Im importing table from DB2 to hcatalog with lastmodified option in ORC formate, Sometimes I am getting duplicate records, some tables are iporting properly, but soe tbales are getting dupliates,What might be the problem?
Hi @Ravikiran Dasari!
Could you share your sqoop call?
Btw, not sure it's your case, but, once I had a similar problem, got that solved by passing the correct timestamp to the --last-value.
Also, could you confirm if these "duplicate records" appears in a determined window of timestamps or #number of mappers?
"Only happens if I set more than 4 (default) mappers and the timestamp for the duplicated records are close to the value of --last-value. "
Thanks for response..
--last-modifird value will take it from Sqoop job only,if I give manually there wont be any issue,In my source DB new records will add at 2018-07-29 01:20:08 and my sqoop import has run at 2018-07-29 15:10:08.234980.And again my source import will be at 2018-07-30 01:30:08 and my sqoop import will run at 2018-07-30 14:10:08.234980, this it will import 2018-07-29 source import records and 2018-07-30 import records also, and its not every time some times its importing 2018-07-30 import records only. My import statement is as follows
sqoop job --create PACKAGE_EVENT_AUTOBOOST_SETUP_AMOUNT_JOB -- import --options-file '/home/hdfs/sqoopimport/DBConnections/connectionDetails.txt' --password-file 'hdfs://ssehdp101.metmom.mmih.biz:8020/passwd/psw.txt' --table REPORT.PACKAGE_EVENT_AUTOBOOST --incremental lastmodified --check-column LOAD_AT -m 1 --hcatalog-home /usr/hdp/current/hive-webhcat --hcatalog-database SNDPD --hcatalog-table report_PACKAGE --hcatalog-storage-stanza 'stored as orcfile'.
sqoop job --exec PACKGE_EVENT_AUTOBOOST_SETUP_AMOUNT_JOB
Hello @Ravikiran Dasari!
Okay.
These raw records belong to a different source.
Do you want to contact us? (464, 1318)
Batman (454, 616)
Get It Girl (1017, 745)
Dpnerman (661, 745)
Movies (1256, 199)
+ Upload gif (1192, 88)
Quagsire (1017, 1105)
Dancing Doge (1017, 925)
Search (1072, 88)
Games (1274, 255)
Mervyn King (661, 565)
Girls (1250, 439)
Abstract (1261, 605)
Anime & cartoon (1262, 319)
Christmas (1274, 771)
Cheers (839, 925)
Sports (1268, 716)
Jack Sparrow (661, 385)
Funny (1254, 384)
Are these rows suffering from updates on the --check-column LOAD_AT? If so, they will be imported only if the value it's bigger than the --last-value or the value saved on the sqoop job, otherwise only new rows should be imported.
One thing that you can take a look is:
To merge your datasets to maintain the PK with last recent register :)
Hope this helps!
There is no updates, I am getting full row duplicates ,I think its sqoop tool problem.And to make use of merge I dont have PK in table.
Sqoop import with last modifies is not giving consistence result.Some times its importing hole day records instead of importing records from last import .
Anyway Thanks a lot.